All three viruses appear to be climbing but not at last year’s rate when their combined surge created worries about hospital capacity, said Dr. Robert Levin, county health officer. He remains hopeful there won't be a sequel.

"Maybe we've built up a little bit of immunity," Levin said. "I’m optimistic, at least open to the possibility, we won’t have a tripledemic."

Levin and other doctors encourage people to get vaccinated or boosted for the three illnesses. People eligible for RSV vaccines include infants, pregnant women and those 60 and older. A shortage of the vaccine for children continues.

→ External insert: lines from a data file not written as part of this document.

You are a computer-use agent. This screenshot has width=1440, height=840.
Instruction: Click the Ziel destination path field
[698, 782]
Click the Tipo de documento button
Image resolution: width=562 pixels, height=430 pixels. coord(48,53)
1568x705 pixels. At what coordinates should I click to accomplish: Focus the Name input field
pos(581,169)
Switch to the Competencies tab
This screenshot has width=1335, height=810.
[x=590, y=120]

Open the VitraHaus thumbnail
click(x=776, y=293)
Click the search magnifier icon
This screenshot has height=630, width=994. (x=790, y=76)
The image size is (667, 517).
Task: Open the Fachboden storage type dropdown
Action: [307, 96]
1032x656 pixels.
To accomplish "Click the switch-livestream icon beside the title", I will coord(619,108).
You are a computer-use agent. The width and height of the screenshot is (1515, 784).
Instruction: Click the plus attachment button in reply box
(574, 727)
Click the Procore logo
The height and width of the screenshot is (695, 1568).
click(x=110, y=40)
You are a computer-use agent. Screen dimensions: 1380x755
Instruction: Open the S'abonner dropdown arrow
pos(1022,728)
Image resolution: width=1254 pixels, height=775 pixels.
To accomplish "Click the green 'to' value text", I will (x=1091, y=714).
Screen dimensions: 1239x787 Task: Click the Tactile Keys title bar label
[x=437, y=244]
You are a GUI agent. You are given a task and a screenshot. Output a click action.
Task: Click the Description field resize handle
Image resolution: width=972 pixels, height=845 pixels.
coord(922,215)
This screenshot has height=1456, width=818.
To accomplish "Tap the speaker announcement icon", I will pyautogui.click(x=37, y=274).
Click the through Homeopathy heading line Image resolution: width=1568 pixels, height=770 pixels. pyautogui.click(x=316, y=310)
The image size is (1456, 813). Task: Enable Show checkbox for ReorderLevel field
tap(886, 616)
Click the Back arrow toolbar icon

Data posted by the county on Friday showed COVID-19 levels have climbed slightly though hospitalizations remain relatively low with 40 people admitted across the county.

More than 20 cases of COVID-19 sometimes emerge a day at the Dignity Health Medical Group in Ventura where Dr. Robert Dodge and five other providers practice. He tells patients that if they have cold symptoms, they should test repeatedly for COVID-19. He cited one case where a patient didn’t test positive until seven days after symptoms emerge.

Most of the cases, he said, are mild.

Dr. J. Paulo Carvalho, medical director of clinics in Oxnard and Thousand Oaks, said his physicians are seeing all three illnesses. The threat may not be as viral as it was last year but the risks remain real.

“We don’t have like just one thing to think about,” he said. “It’s definitely a different world with all of these three coming in at the same time.”